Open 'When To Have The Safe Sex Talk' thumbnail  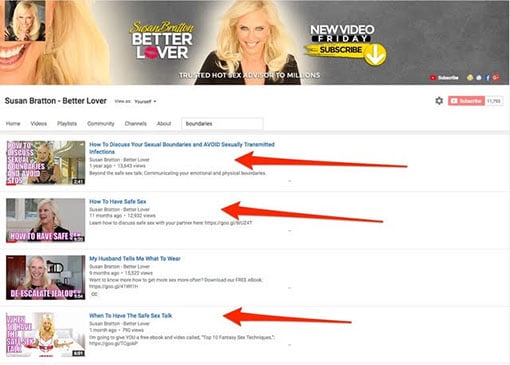coord(46,335)
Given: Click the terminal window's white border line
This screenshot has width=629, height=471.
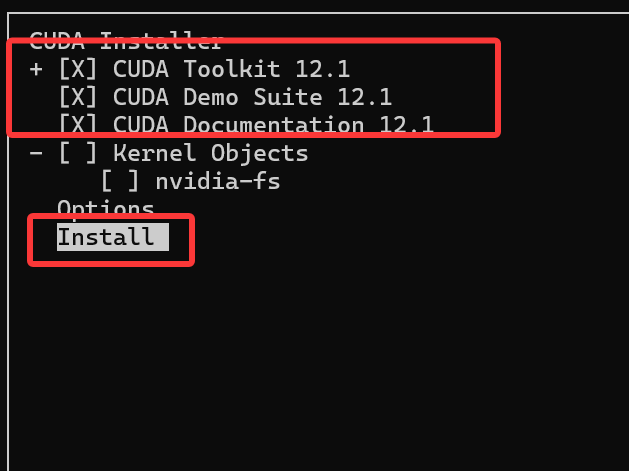Looking at the screenshot, I should pyautogui.click(x=317, y=13).
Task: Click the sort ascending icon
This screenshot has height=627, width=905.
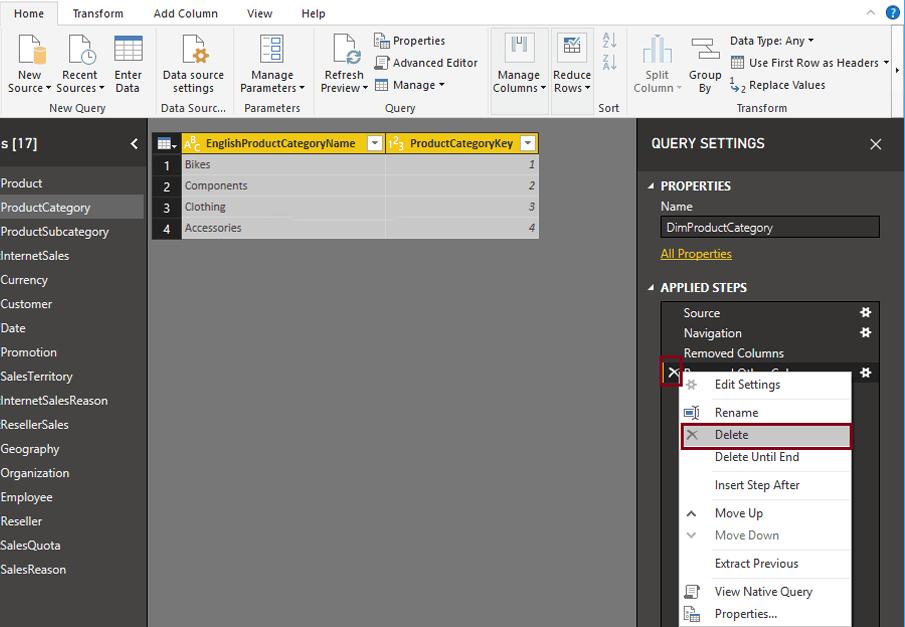Action: pos(609,42)
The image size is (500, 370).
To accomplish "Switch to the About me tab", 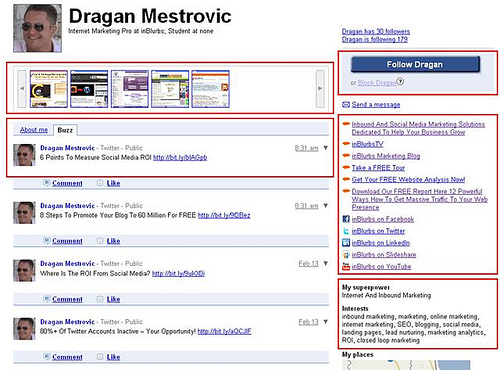I will (x=34, y=130).
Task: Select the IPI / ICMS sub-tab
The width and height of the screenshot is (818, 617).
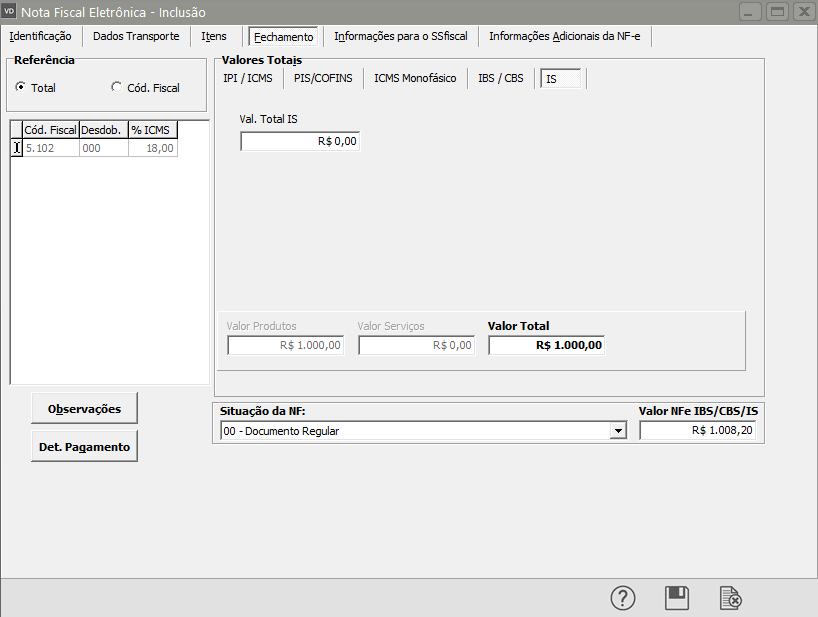Action: point(248,78)
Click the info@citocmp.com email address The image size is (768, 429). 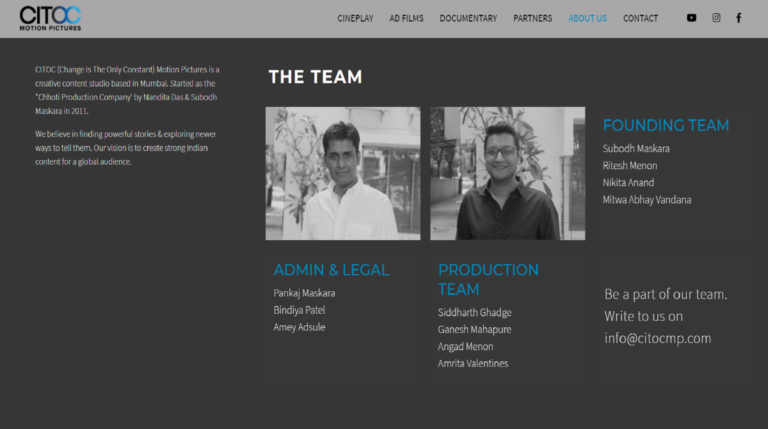pyautogui.click(x=658, y=338)
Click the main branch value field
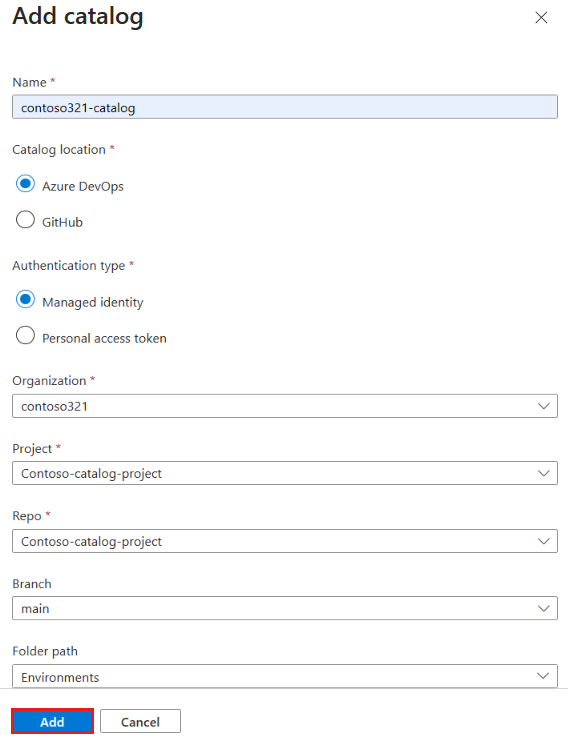The height and width of the screenshot is (745, 568). [x=285, y=609]
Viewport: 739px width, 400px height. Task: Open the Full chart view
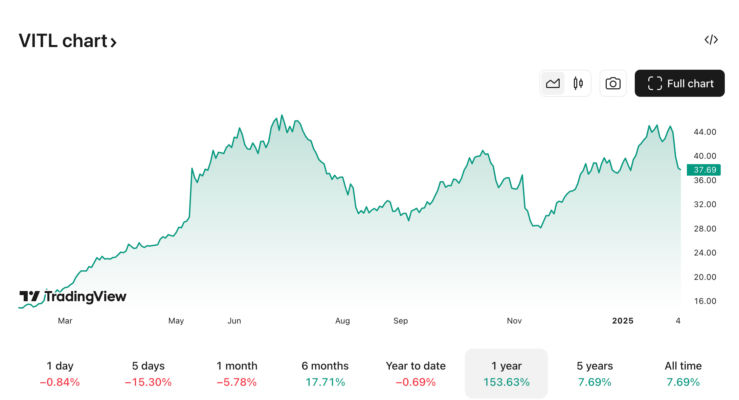pos(680,84)
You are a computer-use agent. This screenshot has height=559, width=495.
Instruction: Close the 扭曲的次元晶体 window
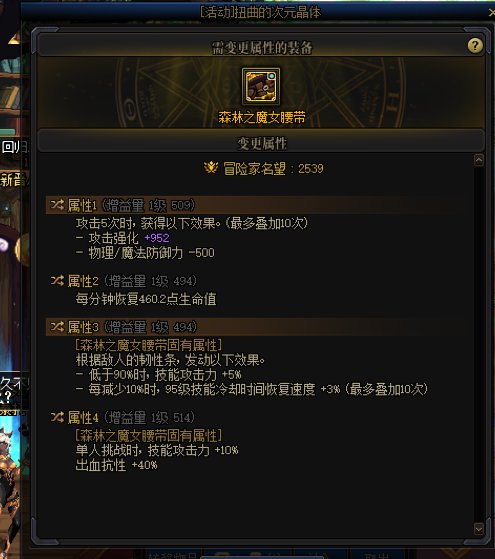point(491,13)
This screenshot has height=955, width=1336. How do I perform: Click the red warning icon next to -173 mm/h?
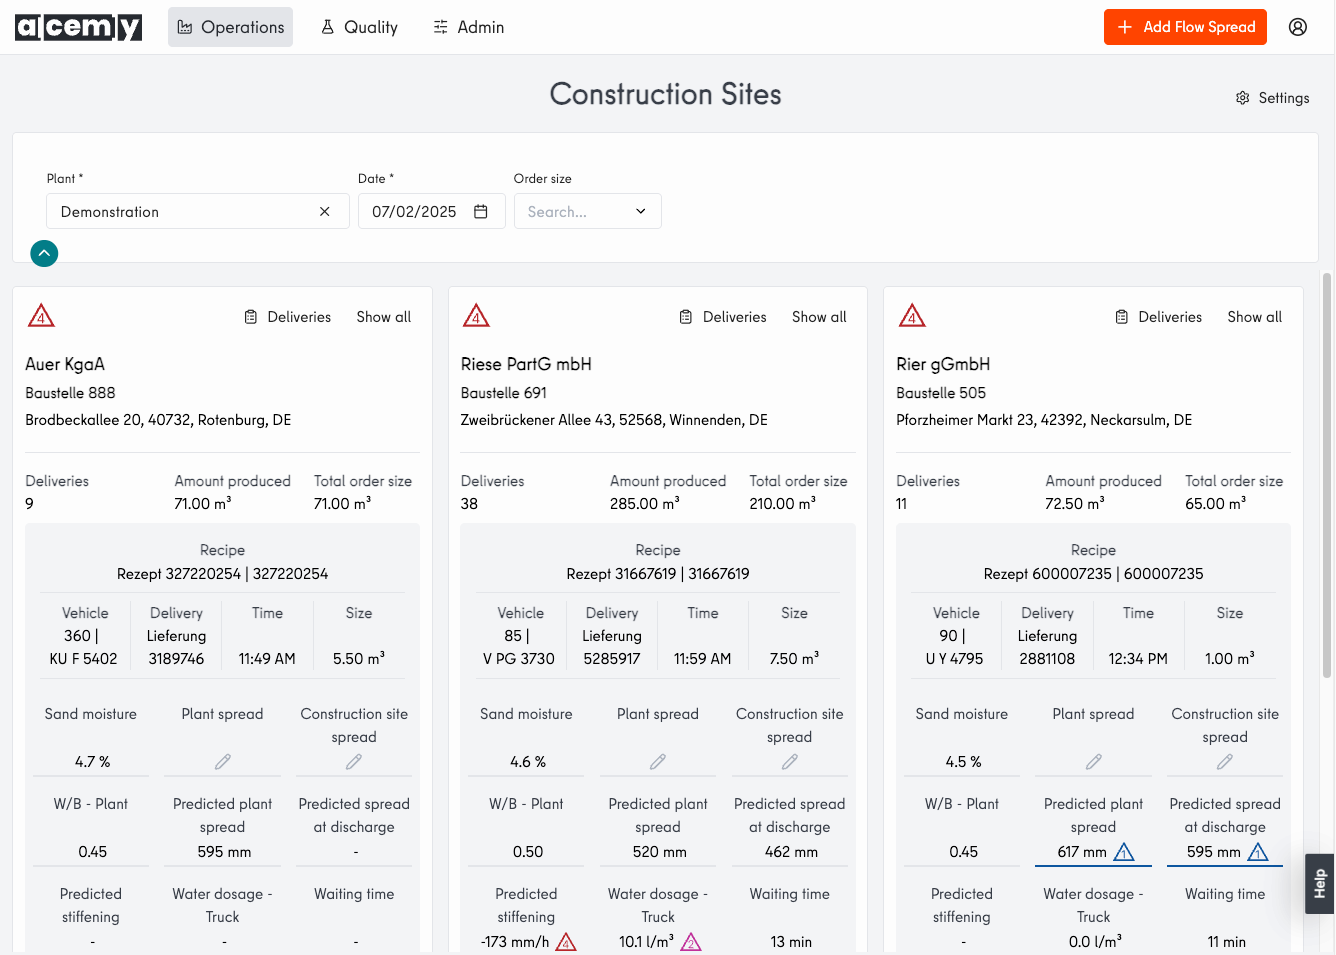(566, 942)
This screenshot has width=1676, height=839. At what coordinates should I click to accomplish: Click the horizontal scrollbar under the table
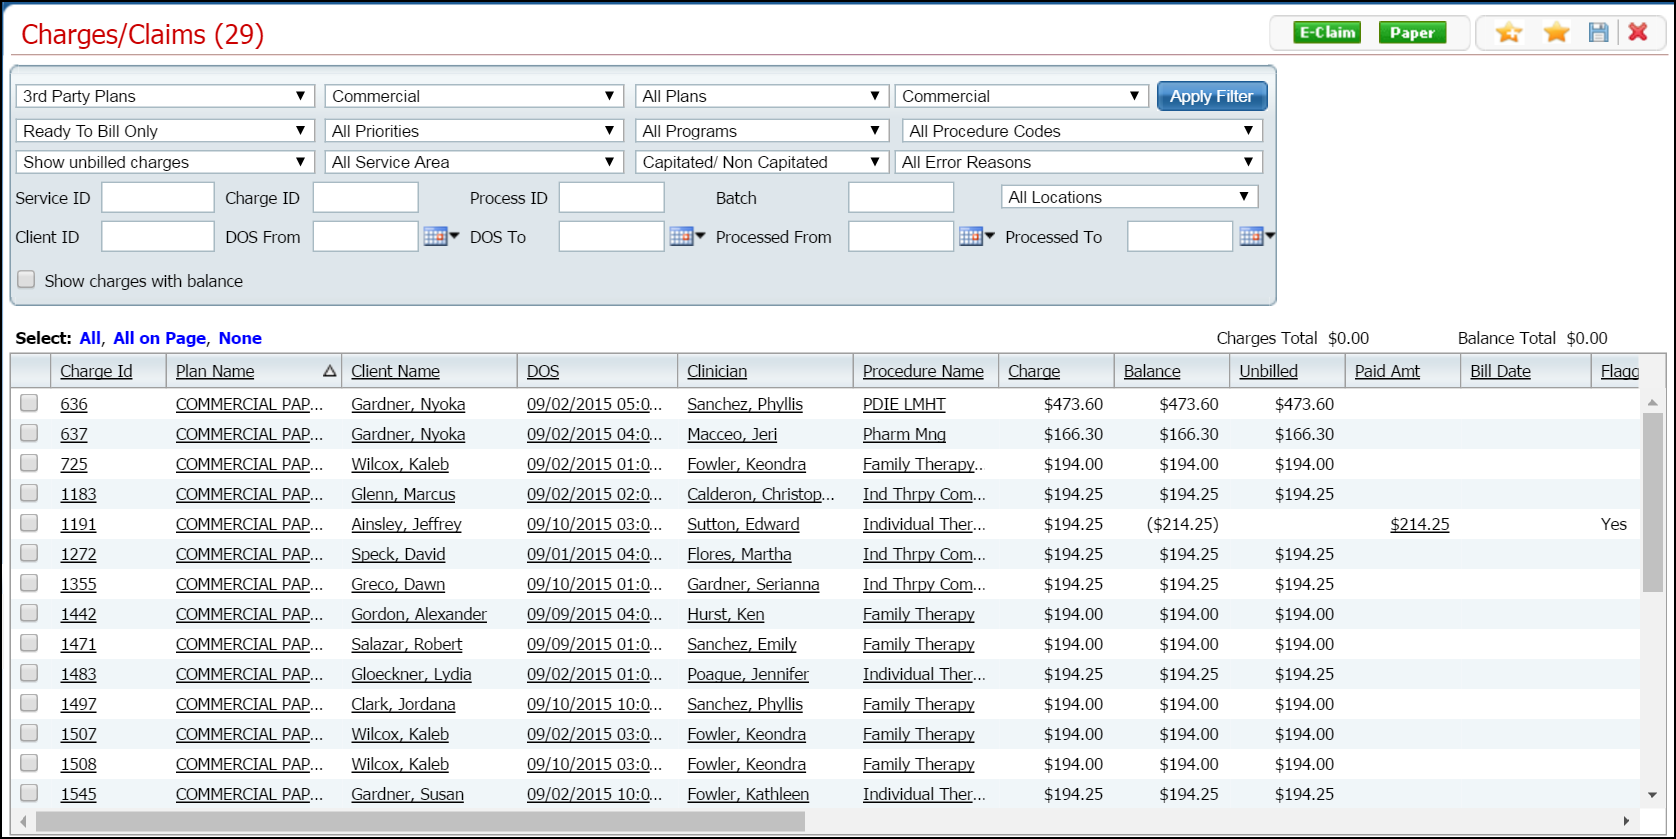point(420,821)
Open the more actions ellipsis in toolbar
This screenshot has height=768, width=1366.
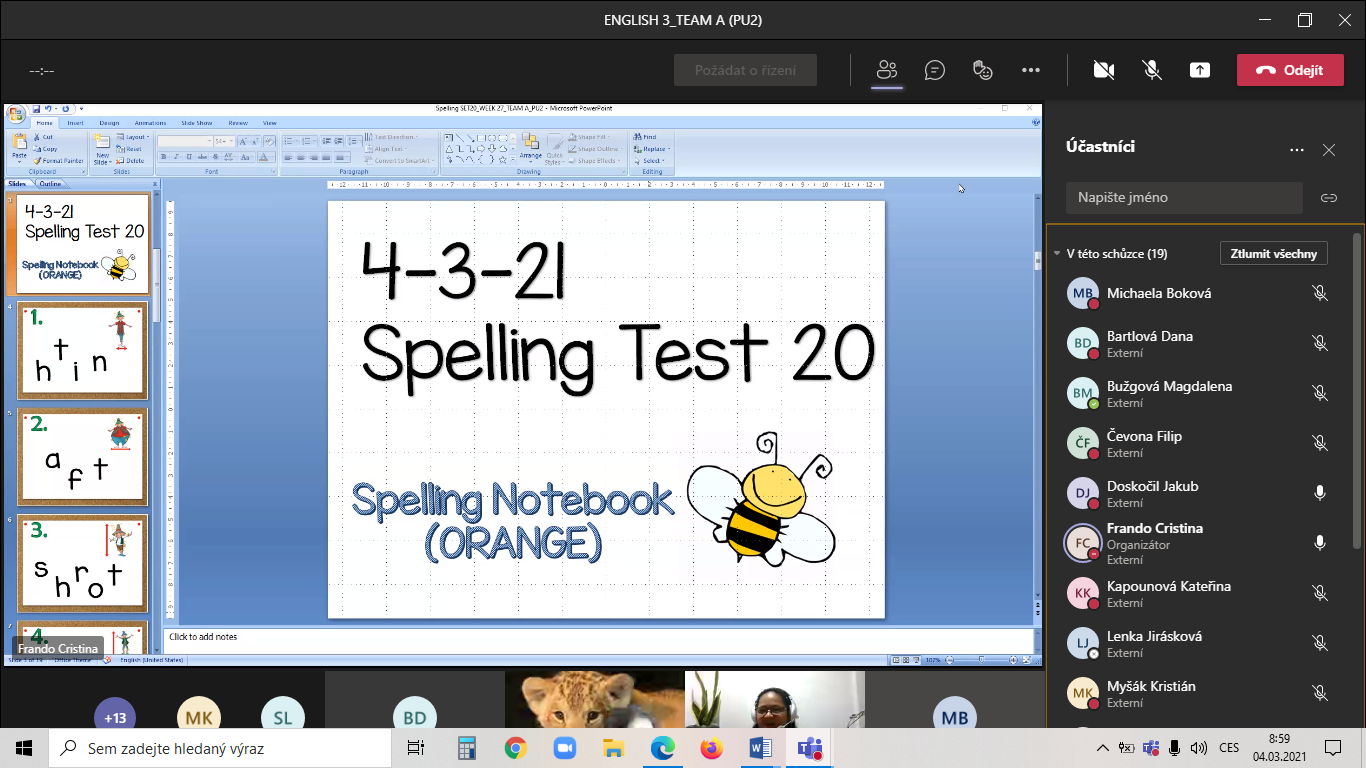(1031, 70)
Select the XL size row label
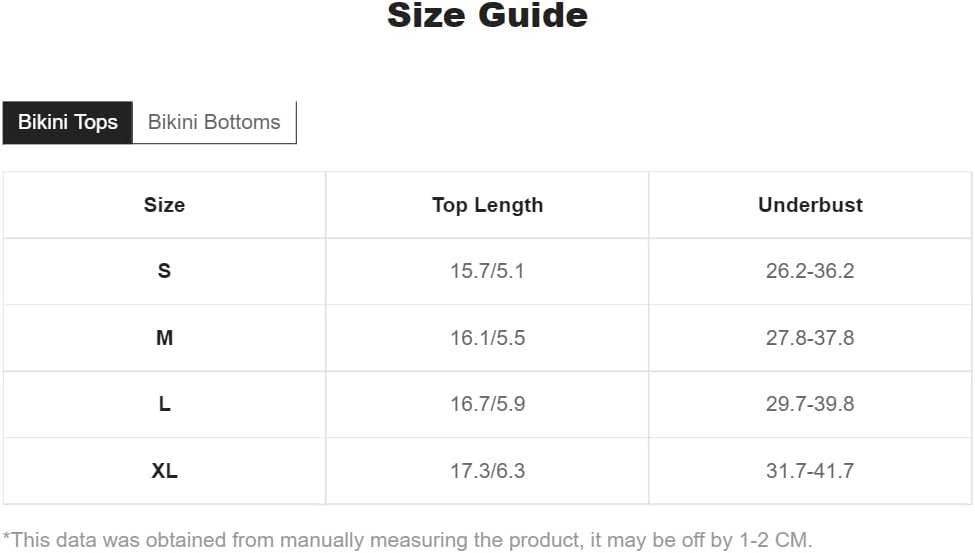The width and height of the screenshot is (975, 553). (164, 471)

=== PROBLEM TO WORK ON ===
Within the material above, find the part that opens with the line containing "Given: Click the" and closes with the line containing "The image size is (500, 370).", and reproduce it exactly without the pictures.

=== ANSWER TO THIS PROBLEM ===
Given: Click the terminal window's white border line
This screenshot has width=629, height=471.
Looking at the screenshot, I should pyautogui.click(x=317, y=13).
Task: Click the sort ascending icon
This screenshot has height=627, width=905.
Action: pos(609,42)
The image size is (500, 370).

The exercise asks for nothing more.